Sunday, June 22, 2008


I've been reading "Great Books," by Denby, and he mentioned "academese," which is a form of communication by academics in a field. In fact, Wiktionary states that it's almost a "dialect." My very favorite example of academese can be found in nursing with Rosmarie Parse's theory of Human Becoming (click "human Becoming" on the left). I worked with Rosmarie, and she is a very nice person. However, her theory always irritated me because of it's language. For example, in that link above, get this: "The first theme, MEANING, is expressed in the first principle of the theory, which states that 'Structuring meaning multidimensionally is cocreating reality through the languaging of valuing and imaging.' This principle means that people coparticipate in creating what is real for them through self-expression in living their values in a chosen way." "Languaging?" "Cocreating reality?" Did you understand what the theory is about? Can't we be more clear? Wouldn't you think that those in academe, with advanced degrees, would prevail at communicating effectively? A certain amount of technical language is to be expected, but Parse, as do others, completely muddles things.


Bob Hale said...

Not just in your field.
Try this gem (from "There Is No Escape From Thirdspace Theory:Bordeland Discourse and the In-between literacies of prison." Anita Wilson)

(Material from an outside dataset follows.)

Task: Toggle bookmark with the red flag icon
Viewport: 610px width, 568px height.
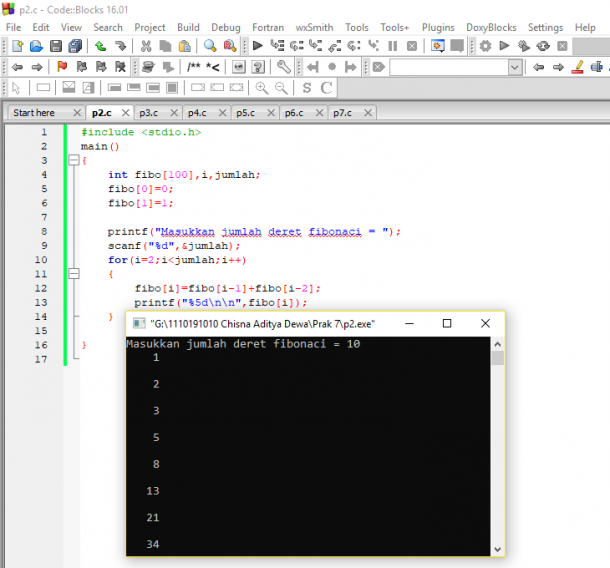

In this chapter I shape the discussion around my belief that, within incarcerative environments, theoretical aspects of literacy and prison need to be seen beyond the binary concepts of autonomous singularity or social multiplicities.

Care to take a shot at what it means?

Kalleh said...

Oh my. What is it about academics?

Shoshana said...

It isn't academics. It's anyone who is insecure of their authority or the strength of their arguments. Couching a concept in a specific jargon makes you sound like you are part of the "in" crowd. And there are those poor souls who actually believe that if they don't understand this crap it means they are not proficient in their field.

Bob Hale said...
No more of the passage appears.